The reason why choose the Integrated Program of Field Training, Research, and Rural Development course because it is a course that starts from the 2nd year to the 4th year in the medical school, topics are revisited with different approaches which lead to the integration of information in particular about social aspects of diseases. In addition, this course is based on reflection, teamwork, and emotional intelligence.[8] The vision of FMUG is to provide the student with competence in social sciences. In other words, rather than focusing only in teaching basic and clinical sciences (biomedical curriculum), the vision of FMUG was on combing social and behavioral sciences with teaching clinical and basic sciences (biopsychosocial curriculum).


  The Ten Questions of Harden's About the Establishment of the Curriculum Top


What are the needs about the product of the training program

The FMUG aims to produce doctors that able to work in rural and urban areas and if needed around the world. This course in rural research and development program provides rich and integrated materials that equip graduates with skills in leadership, management, social skills, and research skills based on the need of the community.

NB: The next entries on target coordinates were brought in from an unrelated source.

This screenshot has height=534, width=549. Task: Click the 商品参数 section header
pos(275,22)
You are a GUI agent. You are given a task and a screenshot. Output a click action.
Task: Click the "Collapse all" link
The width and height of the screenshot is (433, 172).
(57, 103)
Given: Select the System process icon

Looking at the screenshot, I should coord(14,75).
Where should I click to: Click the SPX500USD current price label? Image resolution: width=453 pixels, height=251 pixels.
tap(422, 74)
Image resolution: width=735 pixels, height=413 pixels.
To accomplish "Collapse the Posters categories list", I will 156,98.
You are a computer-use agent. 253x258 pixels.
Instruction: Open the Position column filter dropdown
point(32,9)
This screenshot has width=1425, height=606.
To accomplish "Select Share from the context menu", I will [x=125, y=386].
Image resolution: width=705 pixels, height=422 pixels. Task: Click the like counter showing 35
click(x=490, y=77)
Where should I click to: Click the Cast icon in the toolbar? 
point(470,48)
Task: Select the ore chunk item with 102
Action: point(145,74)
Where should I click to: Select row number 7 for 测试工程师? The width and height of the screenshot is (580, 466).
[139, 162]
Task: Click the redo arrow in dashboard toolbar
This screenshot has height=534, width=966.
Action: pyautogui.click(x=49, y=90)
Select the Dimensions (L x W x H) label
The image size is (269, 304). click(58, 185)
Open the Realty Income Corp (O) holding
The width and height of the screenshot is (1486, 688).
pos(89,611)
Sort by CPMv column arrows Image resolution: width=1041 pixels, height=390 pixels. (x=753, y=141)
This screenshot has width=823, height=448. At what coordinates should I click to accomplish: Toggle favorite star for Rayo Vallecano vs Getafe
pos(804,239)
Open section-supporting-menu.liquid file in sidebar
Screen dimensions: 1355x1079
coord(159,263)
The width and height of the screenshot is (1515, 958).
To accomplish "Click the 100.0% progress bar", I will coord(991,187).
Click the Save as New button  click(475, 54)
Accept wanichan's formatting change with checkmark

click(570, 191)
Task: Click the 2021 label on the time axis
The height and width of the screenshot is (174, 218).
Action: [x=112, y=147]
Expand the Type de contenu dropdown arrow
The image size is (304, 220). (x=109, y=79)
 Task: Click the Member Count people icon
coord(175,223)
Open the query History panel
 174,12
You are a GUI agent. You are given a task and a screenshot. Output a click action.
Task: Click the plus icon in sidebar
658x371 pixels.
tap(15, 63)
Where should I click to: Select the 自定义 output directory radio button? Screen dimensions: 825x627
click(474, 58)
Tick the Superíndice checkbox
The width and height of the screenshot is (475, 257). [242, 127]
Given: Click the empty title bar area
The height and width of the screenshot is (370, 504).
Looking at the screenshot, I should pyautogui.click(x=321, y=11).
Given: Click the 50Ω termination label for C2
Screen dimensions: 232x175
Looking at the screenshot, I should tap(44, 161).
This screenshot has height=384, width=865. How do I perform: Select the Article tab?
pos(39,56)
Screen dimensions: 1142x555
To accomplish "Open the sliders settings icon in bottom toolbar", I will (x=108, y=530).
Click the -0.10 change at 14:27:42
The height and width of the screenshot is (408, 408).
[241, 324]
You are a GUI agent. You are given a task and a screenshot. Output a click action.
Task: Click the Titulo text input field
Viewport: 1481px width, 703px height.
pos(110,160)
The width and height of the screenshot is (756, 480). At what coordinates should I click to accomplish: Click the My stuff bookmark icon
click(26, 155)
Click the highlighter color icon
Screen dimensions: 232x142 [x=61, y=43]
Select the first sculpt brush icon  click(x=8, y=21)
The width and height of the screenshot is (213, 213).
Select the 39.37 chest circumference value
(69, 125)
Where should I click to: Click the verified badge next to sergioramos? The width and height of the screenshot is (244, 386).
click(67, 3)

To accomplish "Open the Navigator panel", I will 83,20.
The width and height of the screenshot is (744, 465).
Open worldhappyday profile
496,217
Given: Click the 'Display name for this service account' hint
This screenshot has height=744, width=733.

Therefore, medical students will have early exposure to the needs of the community in rural areas to develop social skills and develop practical knowledge about epidemiological studies. This may explain in part why FMUG is one of the leading medical school in the field of social accountability of medical school.[7]

What are the aims and the objective

Perhaps, in 1975, when the Faculty of Medicine, Gezira University, was established the quick and correct easy guess was that there was a high prevalence of communicable disease. Therefore, the establishment of the rural and research program will also help in decreasing and containing the prevalence of communicable disease in and around the areas of Gezira states. This is in accordance with the Delphi technique which is widely used to identify learning outcomes. Recently, the number of patients admitted with noncommunicable diseases in one hospital in Sudan exceeded the number of patients admitted with communicable diseases such as malaria and typhoid.[12] Therefore, there is a need to train physician with skills in managing communicable and noncommunicable disease in rural and urban areas. Importantly, one of the ongoing plans of FMUG is to open a center dedicated for noncommunicable disease. Part of the objective of the curriculum is to train a physician in the community, promote leadership, early exposure to needs of the community in rural and urban areas, and encourage research according to the need of the community. It is expected that by increasing knowledge of graduate in this field, providing them with the necessary skills; this may ultimately change their attitude and approach in dealing with health and social problems in the community as doctors in the future. Furthermore, the training of physician in research according to the need of the community made FMUG, one of the pioneers and leader in the field of social accountability and founder of THEnet (Training for Health Equity Network organization) (https://thenetcommunity.org/).[7] THEnet is an international organization that promotes social accountability across different universities around the world and increases collaboration between its members.

The benefit of this rural field research training program of FMUG was acknowledged in “practical guide for medical teachers'', fifth edition, 2017. For instance, Rourke et al. mentioned that FMUG developed the rural training program that served more than 300 villages and more than 1500 families. They also praised this program for a significant reduction in maternal and neonatal mortality rate.[13] In the recent curriculum, the program was modified in two phases. This was achieved after focus group discussion with stakeholders, using the Delphi technique and interview with recent graduates. In summary, the primary education outcome of the rural program is to produce socially skilled doctors that will serve the local community, their country, and if needed the world. Besides the skills in dealing with the communicable and noncommunicable disease in the community, the program equips students with the skill to do research according to the need of the community.

What content should be included?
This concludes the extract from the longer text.